Marxist historian Vijay Prashad writes, in his book on third world liberation movements: The Third World was not a place, but a project. The Third World was a utopian forum where the global South hoped to reconfigure planetary leadership, ending Euro-American dominance. For documenta 14, Naeem Mohaiemen has constructed a three-channel film history of the last moments of this dream, up to its collapse that began in 1979.

Two Meetings and a Funeral premiered at documenta 14. In this new project, Mohaiemen shifts his focus to the unsteady alliance of Socialist-leaning state leaders, meditating on the lost moments, and mis-recognitions, at the crossroads of 1973–74. The Third World project failed not only because of external enemies, but also due to its tragic mistake of a 1970s pivot from socialism to Islamism as unifying ideology. 

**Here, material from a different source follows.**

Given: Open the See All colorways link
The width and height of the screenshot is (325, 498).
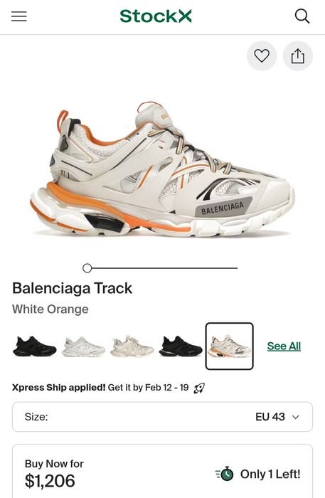Looking at the screenshot, I should (x=284, y=346).
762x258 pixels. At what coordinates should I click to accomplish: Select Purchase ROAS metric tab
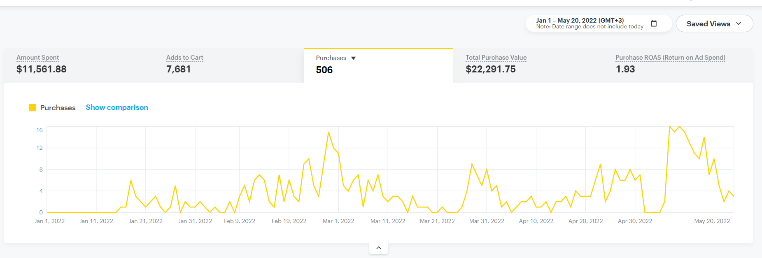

Traveling through the residue of “gigantism” in transnational architecture (Niemeyer, Moretti, Le Corbusier) in Algiers, Dhaka, and New York, and in conversation with Vijay Prashad, Samia Zennadi, Atef Berredjem, Amirul Islam, and Zonayed Saki, the film explores the tension between the Nonaligned Movement (NAM) and Organization for Islamic Cooperation (OIC). It proposes, after Prashad’s Darker Nations, that the utopian hope of the Third World liberation project failed not only because of external enemies, but also the fatal mistake of a 1970s pivot from Socialism to Islamism as unifying ideology. At documenta 14 in Kassel, Two Meetings and a Funeral considers the lost moments and misrecognitions at the crossroads of 1973–74.